In 2021, 2.3 million neonates globally succumbed, with India accounting for nearly one-fifth of this burden. Of these, 20% of deaths are due to perinatal asphyxia [1].

Therapeutic hypothermia, when given to moderate to severe encephalopathic neonates after perinatal asphyxia with cord pH <7 in a tertiary care intensive unit, leads to a 42% reduction in mortality or neuro-developmental disability (RR 0.58; 95% CI 0.43–0.79) [2]. However, nearly half of the neonates who received therapeutic hypothermia died or had a severe disability at 18 to 24 mo. Hence, there is a need to continue to develop new strategies to improve outcomes in perinatal asphyxia.

In the early phase of hypoxic-ischemic encephalopathy (HIE), the overactivation of the N-methyl-D-aspartate (NMDA) receptor leads to increased calcium influx and resultant cell damage [3]. Magnesium ion gates this receptor and may protect the brain from NMDA receptor-mediated asphyxial injury and also reduces NF-kB activity, thereby downregulating the inflammatory cascade [4].

Limited data on its utility (when used alone) seems promising. A meta-analysis by Tagin et al. demonstrated a significant reduction in unfavorable composite short-term outcomes (RR 0.48, 95% CI 0.30 to 0.77) [5]. However, the evidence to date is limited in the following aspects; most studies lack numbers, have trial heterogeneity, and have limited long-term outcome data.

The study by Kumar et al. published in IJP, evaluated if adding magnesium sulfate to therapeutic hypothermia decreased the combined outcome of mortality and neurodevelopmental disability at 1 y of age [6]. This single-center study used phase-changing material for providing therapeutic hypothermia. The authors used MgSO4 in a dose of 250 mg/kg initiated within 6 h of birth and two more doses 24 h apart as IV infusion over 30 min along with evaluation of serum magnesium, wherein subsequent doses were withheld if serum magnesium was >3 mg/dL.

The recent National Neonatology forum (NNF) position statement recommends servo-controlled devices for therapeutic hypothermia. If non-servo-controlled devices are used, a nurse: patient ratio of 1:1 must be ensured to maintain temperature [2]. In the present study of 134 neonates, there was no difference in the combined outcome of death or neuro-developmental disability at one-year age among the intervention (n = 14) and comparator group (n = 19) (RR 0.72; 95% CI: 0.40 to 1.30). The deaths, though fewer in the intervention group than in the comparator arm, were not statistically significant.
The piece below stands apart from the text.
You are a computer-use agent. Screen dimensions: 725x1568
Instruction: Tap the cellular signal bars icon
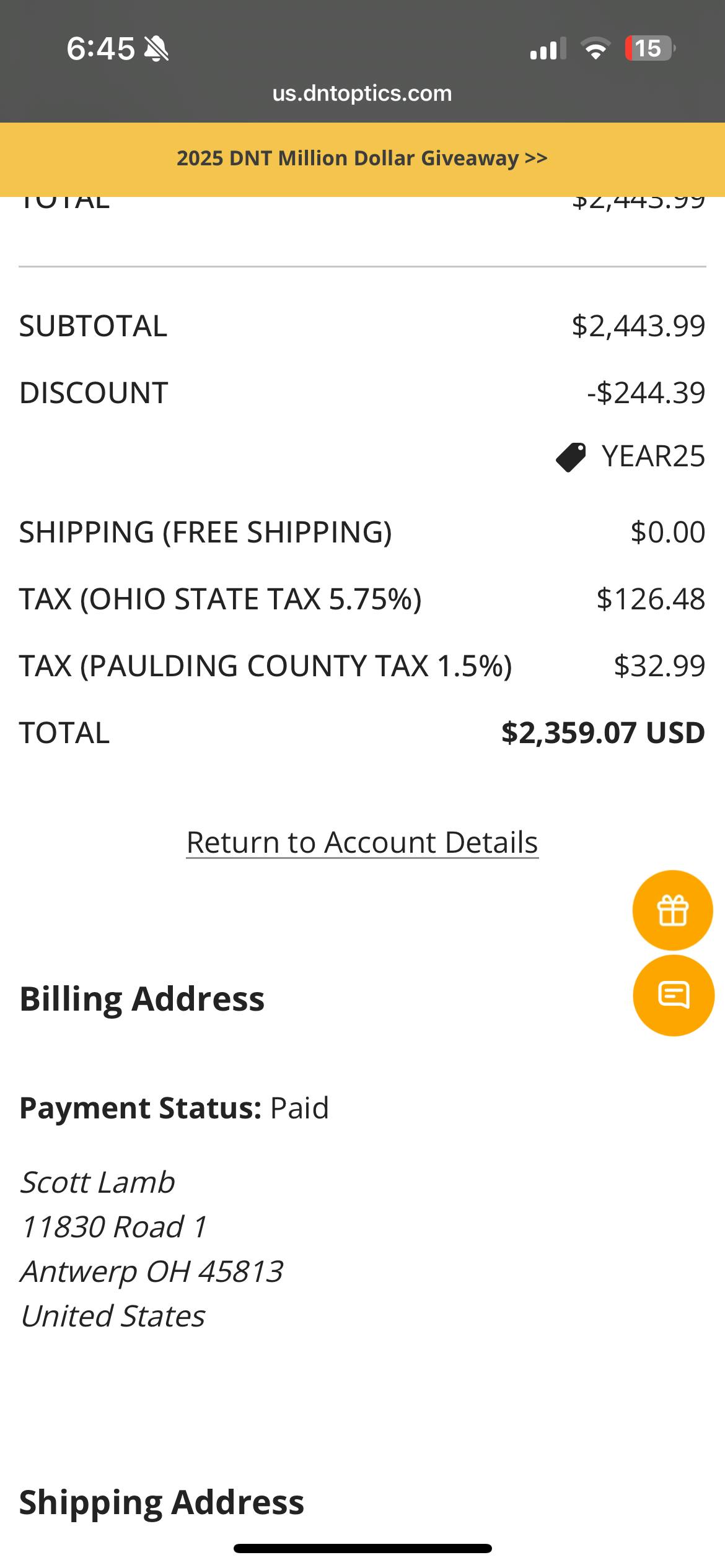pyautogui.click(x=548, y=49)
There was no difference in abnormal neurological status at discharge. Malondialdehyde, a product of lipid peroxidation and a marker of oxidative stress, was not different in the two groups.

In the post-cooling era, neuroprotective interventions are likely adjuncts to incrementally improve outcomes beyond those achievable by hypothermia alone. Overall, the present study adds to our limited database of the role of magnesium sulfate in term neonates with perinatal asphyxia. Multicentric randomized controlled trials are needed to evaluate the benefit of magnesium therapy among these neonates in addition to therapeutic hypothermia in improving short-term or long-term outcomes.